Der Einstieg fällt oft schwer, die Motivation fehlt. «Aufräumen ist bei vielen Menschen seit der Kindheit negativ behaftet. Sie haben gar nie gelernt, wie es richtig geht. Und meistens soll es nebenbei erledigt werden, wird nicht als richtige Arbeit angesehen», zählt Caroline Bamert die Motivationsbremsen auf. Und sie ergänzt die Liste weiter: Dinge nicht weggeben können, weil sie einen reuen. Angst vor Mangel. Perfektionismus, der die Lust zum Anpacken nimmt.

Die «Feederleicht»-Methode

Die Aufräum-Expertin weiss Rat.
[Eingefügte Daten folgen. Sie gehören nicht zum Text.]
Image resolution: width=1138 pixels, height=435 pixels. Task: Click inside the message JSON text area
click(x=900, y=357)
Ihre «Feederleicht-Methode» umfasst acht Grundsätze, mit denen das Entrümpeln leichter fällt.

Es braucht Wille und Zeit: «Es geht nicht schnell-schnell», räumt Caroline Bamert mit allfälligen Illusionen auf. Der erste Schritt lautet, sich in die Pflicht zu nehmen, dass man aufräumen will und dafür Zeit einplant – es möglichst sogar in die Agenda einträgt wie andere Aufgaben. «Du wirst Zeit finden. Du hattest auch Zeit, das alles herzuschaffen», ermutigt sie.

Helferlein und Boxen bereitstellen: Ein 110-Liter-Abfallsack, Altpapiersammler, Textilspendesack, Sortierboxen und Schachteln, Zipperbeutel, Schnur, Schere, Klebband und eine Steighilfe gehören zur Grundausrüstung.
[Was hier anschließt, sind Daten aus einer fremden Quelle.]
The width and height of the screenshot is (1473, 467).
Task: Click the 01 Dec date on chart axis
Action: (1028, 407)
Nur Wichtiges behalten: Das sind Dinge, die man braucht, die einen glücklich machen oder die aus rechtlichen Gründen aufbewahrt werden müssen. «Wann verwende ich das zum nächsten Mal? Wie oft habe ich dieses Kleidungsstück im vergangenen Jahr getragen?», gehören zu den möglichen Leitfragen.

Nach Kategorie entrümpeln: Wer zum Beispiel sämtliche Taschenmesser oder Kugelschreiber einer Haushaltung auf einem Haufen sieht, kann vergleichen und aussortieren. Sentimentalitäten werden während des Aufräumprozesses gesammelt und erst ganz am Schluss aussortiert – dann, wenn Übung im Aufräumen vorhanden ist und das Entscheiden trainiert wurde, was geht und was bleibt.

Von einfach zu schwierig: «Trainieren Sie sich, fangen Sie mit etwas Einfachem an», rät Caroline Bamert. Einfach ist beispielsweise der Medikamentenschrank oder das Badezimmer. Auf der anderen Seite der Skala stehen Estrich und Keller, wo viele emotionale und auch sperrige Altlasten stecken.

Aufbewahrungsort festlegen: Ordnung halten ist viel einfacher, wenn jeder Artikel seinen festen Platz hat. Zudem bekommen einsame Gegenstände, die nirgendwo so richtig hingehören, schnell Gesellschaft, und schon entsteht eine Gerümpelecke.

Nicht gleichzeitig putzen: Ein Tablar feucht abwischen oder Staubmäuse aufsaugen ist erlaubt. Aber das Putzen darf nicht als Ersatzhandlung von der eigentlichen Aufgabe, dem Entrümpeln, ablenken. Denn in der Regel fällt es leichter, Schmutz zu beseitigen als Gegenstände.

Sofort entsorgen: Zeitnahes Entsorgen ist wichtig, erst dann ist die Arbeit erledigt. Wer die aussortierten Sachen herumstehen lässt, gerät in Versuchung, nochmals mit dem Verlesen anzufangen.

Den Dingen Wert geben

Möglichst viel wegzuwerfen, ist nicht Caroline Bamerts Idee von einem aufgeräumten Leben. Ordnung sehe für jeden Menschen anders aus, stellt sie klar. Die einen sind gerne von Dingen umgeben, andere mögen viel Raum um sich herum. Wer alles leichten Herzens wegwirft, ist nicht unbedingt ein Aufräumprofi, sondern geht vielleicht einfach verschwenderisch mit Ressourcen um. Wer hingegen an Dingen hängt, gibt ihnen einen Wert, und das ist aus ökologischen und finanziellen Gründen ein Vorteil. Das sollte schon beim Einkaufen anfangen: Wer sich Anschaffungen gut überlegt – nicht nur die grossen, sondern gerade auch die kleinen, sammelt weniger Ballast an und muss später weniger entrümpeln.

Aufräumen und Entrümpeln – für Caroline Bamert ist das viel mehr als eine Hausarbeit. «Wir befassen uns dabei mit uns selber», sagt sie. Wie will ich wohnen? Wie sieht mein ideales Leben aus? Was mache ich gerne? Wofür möchte ich Raum haben? Wer diese Fragen beantworten kann, entscheidet einfacher, welche Dinge bleiben können und welche gehen dürfen.

Es wirkt ansteckend

«Aufräumen zieht Kreise», ist eine Erfahrung von Caroline Bamert. Im besten Fall führt es sogar zu einem bewussteren Konsumverhalten. Die Mitmenschen im Haushalt zum Entrümpeln zu drängen, funktioniere nicht. «Aber keine Bange: Wenn sie spüren, welche Energie dadurch frei wird, steckt es an», sagt die Aufräumexpertin.